New assisted living home opens in Park City |

New assisted living home opens in Park City

Bubba Brown

When Alex Witt moved to Park City 13 years ago, he spent much of his time on the slopes at Canyons Resort, as a self-described ski bum.

After eventually leaving town and going to school to become a registered nurse and join his wife’s family’s business, Witt is pleased to be back in town. He is the owner and administrator of Beehive Homes of Park City, a new assisted living home for the elderly at 241 Highland Drive.

Beehive Homes operates facilities in 17 states, including dozens in Utah, and Witt said he had long wanted to put one in Park City.

"I’ve always loved this town," he said. "We were always looking for a way to come back to Park City. We recognized a need here and jumped on the opportunity. We’re very excited to be a part of the community and to be good stewards of the neighborhood."

One of the unique aspects of the 16-bedroom home is its on-site services, Witt said.
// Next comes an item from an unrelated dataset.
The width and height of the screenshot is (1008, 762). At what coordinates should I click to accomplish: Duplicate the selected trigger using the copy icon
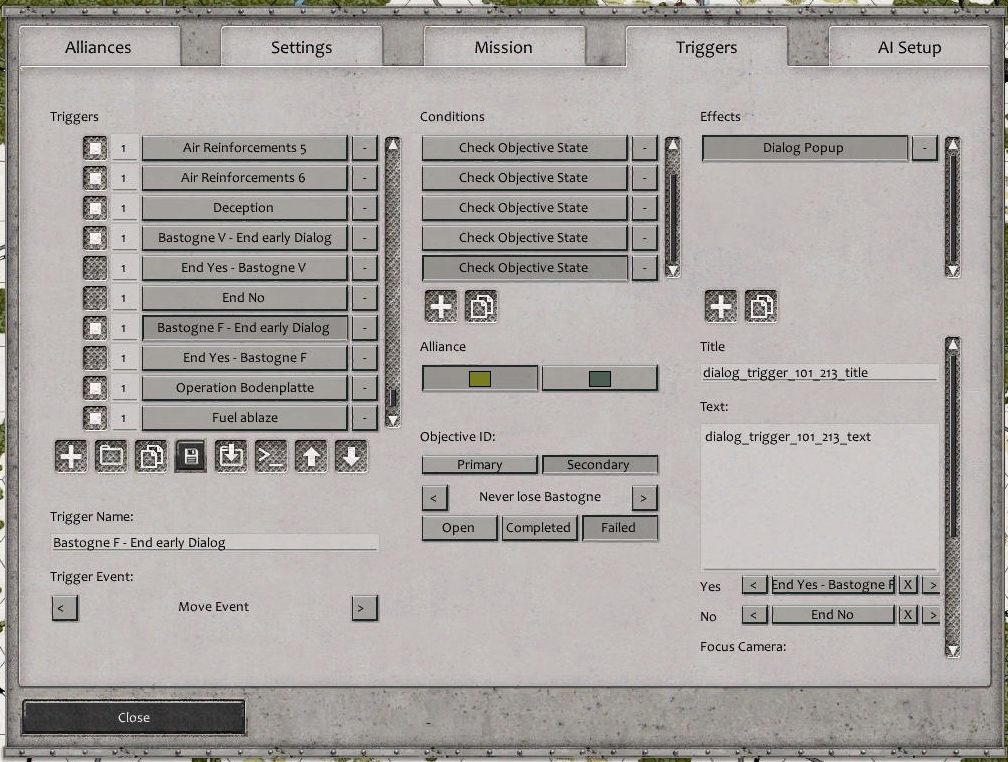pos(149,456)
The home’s 24-hour staff — currently there are 13 full-time certified nursing assistants on staff, but that number is expected to increase to around 20 when the house becomes full — can provide assistance with many daily tasks, including eating, bathing and dressing. The facility also provides memory loss care for patients with dementia and is locked from both the inside and outside to ensure security.

Among other amenities in the rooms, which are available for both couples and individuals, are wheelchair friendly bathrooms and showers with collapsible seats. Additionally, residents have on-site access to a hair salon and a physical therapy room.

Witt said Beehive Homes’ comprehensive services sets it apart from other assisted living facilities.

"There are some things that we’re providing that maybe not everyone else provides," he said. "But it’s important for our residents to have that all right here. They’re taken care of in most aspects here."

Another factor Witt touts is the freedom the home gives residents. They can choose how much they want to participate in the various activities the home offers, and the staff tailors care to each resident. The home is a Level 2 assisted living facility, meaning it can accept residents who can be assisted by two people, such as residents in wheelchairs. The facility is not equipped to house people who are completely bed-ridden.

"It’s important to understand what they want and what exactly they need at this point in their lives," Witt said. "We meet that need for them, plus some."

During a ribbon-cutting and open-house event Thursday, Witt led several prospective residents through tours of the single-level home, showing off the various amenities. Above everything else, he said, there’s one important factor about the home that he promotes.

"This is totally cliché, but I wouldn’t hesitate to move any of my elderly family members here," Witt said. "I can leave and come back in a month and know they’re going to get taken care of. And that really says a lot about our staff."